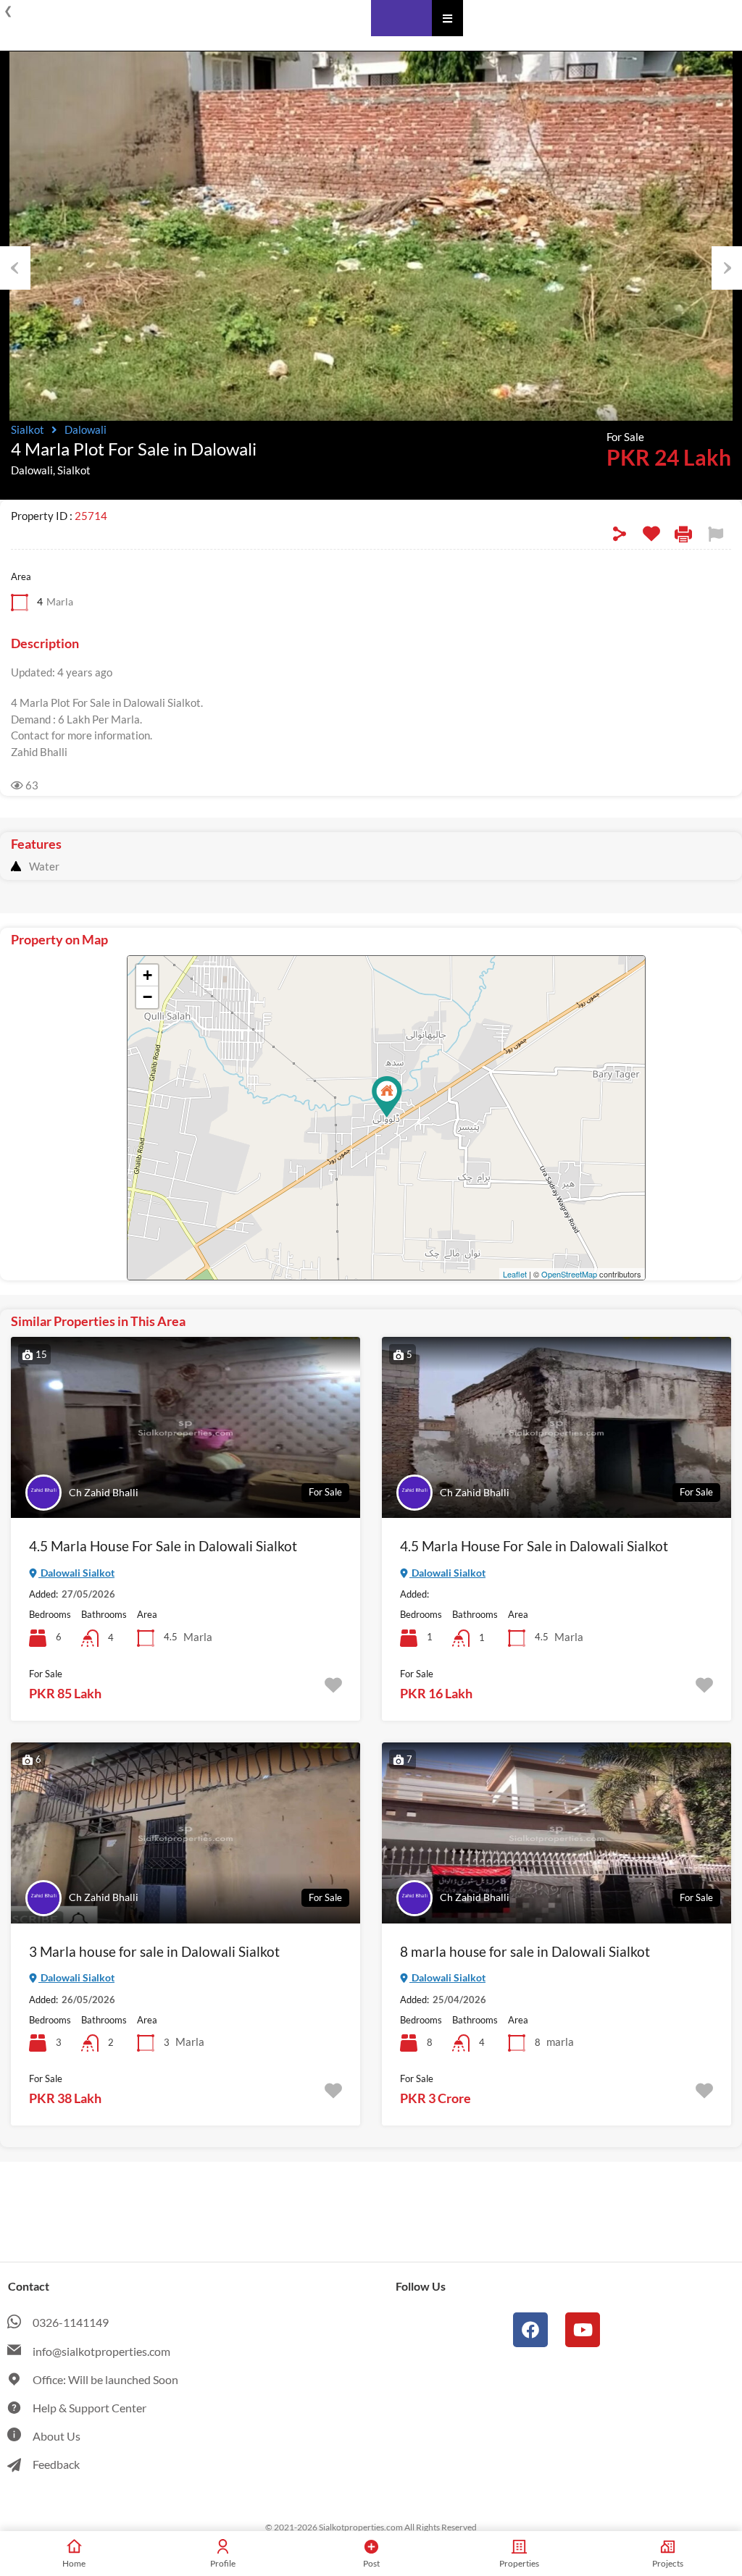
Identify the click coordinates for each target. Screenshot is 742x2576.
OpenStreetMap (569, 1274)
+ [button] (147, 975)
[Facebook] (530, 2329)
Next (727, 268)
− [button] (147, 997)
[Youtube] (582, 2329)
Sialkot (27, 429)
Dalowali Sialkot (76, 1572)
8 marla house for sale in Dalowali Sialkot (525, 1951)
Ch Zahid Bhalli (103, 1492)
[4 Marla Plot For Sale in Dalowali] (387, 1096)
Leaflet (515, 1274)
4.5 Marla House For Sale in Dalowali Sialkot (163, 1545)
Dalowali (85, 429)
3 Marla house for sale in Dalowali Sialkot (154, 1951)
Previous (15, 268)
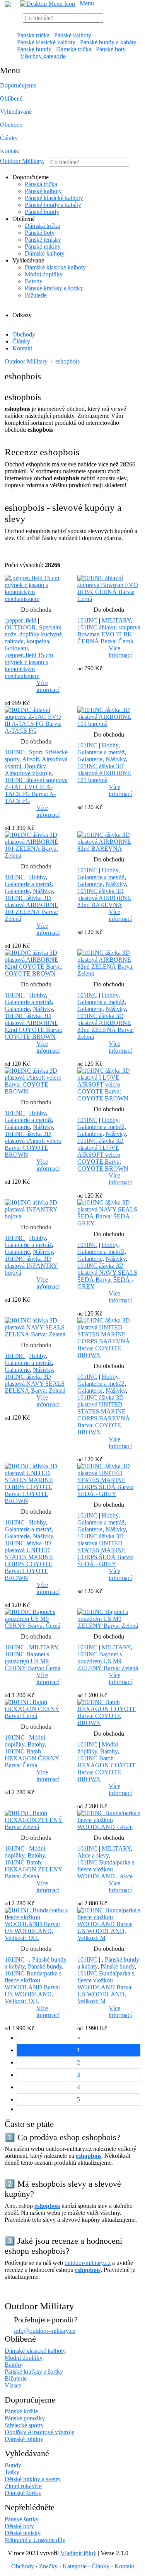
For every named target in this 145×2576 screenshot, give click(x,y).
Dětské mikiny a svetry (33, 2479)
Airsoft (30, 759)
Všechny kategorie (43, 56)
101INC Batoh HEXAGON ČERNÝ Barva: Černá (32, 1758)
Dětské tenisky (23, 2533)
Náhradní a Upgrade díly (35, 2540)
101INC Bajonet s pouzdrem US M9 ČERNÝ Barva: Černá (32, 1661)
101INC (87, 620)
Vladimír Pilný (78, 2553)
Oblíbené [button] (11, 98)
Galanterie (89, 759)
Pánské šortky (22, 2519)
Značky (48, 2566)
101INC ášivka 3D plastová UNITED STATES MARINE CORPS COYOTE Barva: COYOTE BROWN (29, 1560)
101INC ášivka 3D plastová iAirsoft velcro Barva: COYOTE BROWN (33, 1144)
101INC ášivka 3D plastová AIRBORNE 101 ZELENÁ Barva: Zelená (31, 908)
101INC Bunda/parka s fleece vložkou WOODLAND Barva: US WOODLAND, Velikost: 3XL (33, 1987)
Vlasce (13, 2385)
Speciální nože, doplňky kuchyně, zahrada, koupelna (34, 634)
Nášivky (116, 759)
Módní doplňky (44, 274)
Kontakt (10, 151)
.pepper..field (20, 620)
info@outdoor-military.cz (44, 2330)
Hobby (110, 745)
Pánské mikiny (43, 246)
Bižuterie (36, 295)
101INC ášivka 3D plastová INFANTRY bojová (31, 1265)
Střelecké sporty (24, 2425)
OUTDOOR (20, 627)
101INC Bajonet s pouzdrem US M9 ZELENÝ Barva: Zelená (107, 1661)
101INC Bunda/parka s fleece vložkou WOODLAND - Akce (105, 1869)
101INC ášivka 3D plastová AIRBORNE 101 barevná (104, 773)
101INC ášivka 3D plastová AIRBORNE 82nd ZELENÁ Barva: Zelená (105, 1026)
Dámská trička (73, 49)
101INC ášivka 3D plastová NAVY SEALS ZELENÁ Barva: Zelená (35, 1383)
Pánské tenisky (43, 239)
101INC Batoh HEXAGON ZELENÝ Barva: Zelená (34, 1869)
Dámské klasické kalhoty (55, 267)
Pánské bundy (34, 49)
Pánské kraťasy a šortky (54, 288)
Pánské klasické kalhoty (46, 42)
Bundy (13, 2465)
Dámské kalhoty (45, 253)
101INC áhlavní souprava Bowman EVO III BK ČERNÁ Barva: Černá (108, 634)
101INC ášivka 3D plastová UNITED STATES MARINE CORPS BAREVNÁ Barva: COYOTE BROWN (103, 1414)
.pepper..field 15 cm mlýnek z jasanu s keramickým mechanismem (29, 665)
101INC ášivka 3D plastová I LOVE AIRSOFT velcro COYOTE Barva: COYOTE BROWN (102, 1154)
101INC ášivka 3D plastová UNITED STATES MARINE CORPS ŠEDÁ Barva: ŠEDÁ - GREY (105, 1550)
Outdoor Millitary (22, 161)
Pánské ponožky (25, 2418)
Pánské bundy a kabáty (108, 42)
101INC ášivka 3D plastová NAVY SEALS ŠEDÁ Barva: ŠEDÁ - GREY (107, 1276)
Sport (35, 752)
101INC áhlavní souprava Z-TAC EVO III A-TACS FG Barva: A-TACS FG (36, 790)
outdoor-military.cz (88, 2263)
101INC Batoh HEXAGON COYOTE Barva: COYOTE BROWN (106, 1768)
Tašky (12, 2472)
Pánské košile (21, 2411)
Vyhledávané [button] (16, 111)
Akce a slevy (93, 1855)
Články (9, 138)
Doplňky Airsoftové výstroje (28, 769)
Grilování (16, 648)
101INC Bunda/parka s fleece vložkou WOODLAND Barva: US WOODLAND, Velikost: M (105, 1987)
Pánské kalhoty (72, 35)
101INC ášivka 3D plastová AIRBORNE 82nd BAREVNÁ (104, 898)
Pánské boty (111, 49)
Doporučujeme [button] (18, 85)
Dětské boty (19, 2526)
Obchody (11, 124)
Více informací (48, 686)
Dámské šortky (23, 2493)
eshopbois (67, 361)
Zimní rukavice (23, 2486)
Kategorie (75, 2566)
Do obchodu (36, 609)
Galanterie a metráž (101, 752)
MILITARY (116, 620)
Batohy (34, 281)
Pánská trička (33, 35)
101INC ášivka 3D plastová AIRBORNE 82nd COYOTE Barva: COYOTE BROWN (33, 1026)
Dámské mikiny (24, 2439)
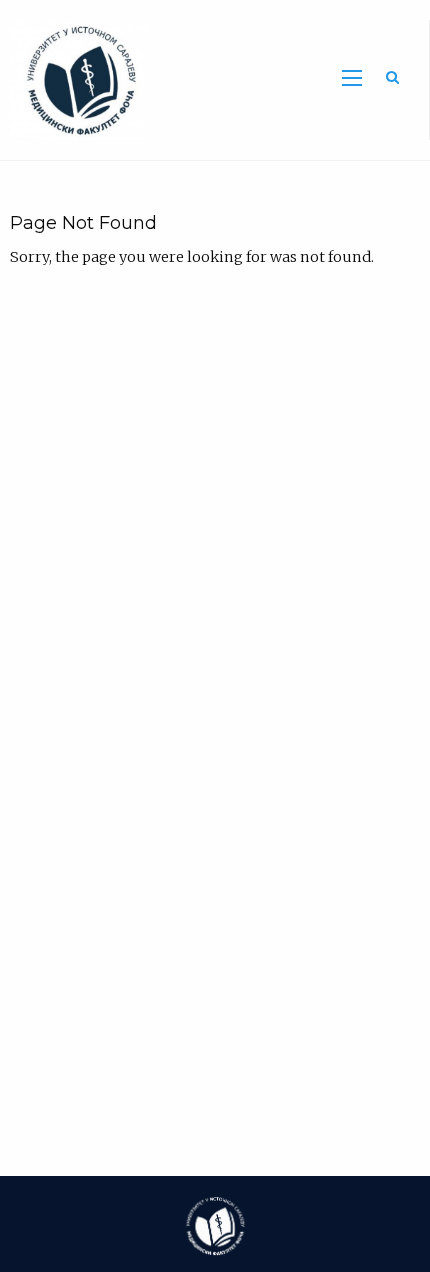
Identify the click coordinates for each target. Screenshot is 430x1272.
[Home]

### Task description
In the entries above, some lines hold the string "souprava". Copy each of them.

### Answer section
101INC áhlavní souprava Bowman EVO III BK ČERNÁ Barva: Černá (108, 634)
101INC áhlavní souprava Z-TAC EVO III A-TACS FG Barva: A-TACS FG (36, 790)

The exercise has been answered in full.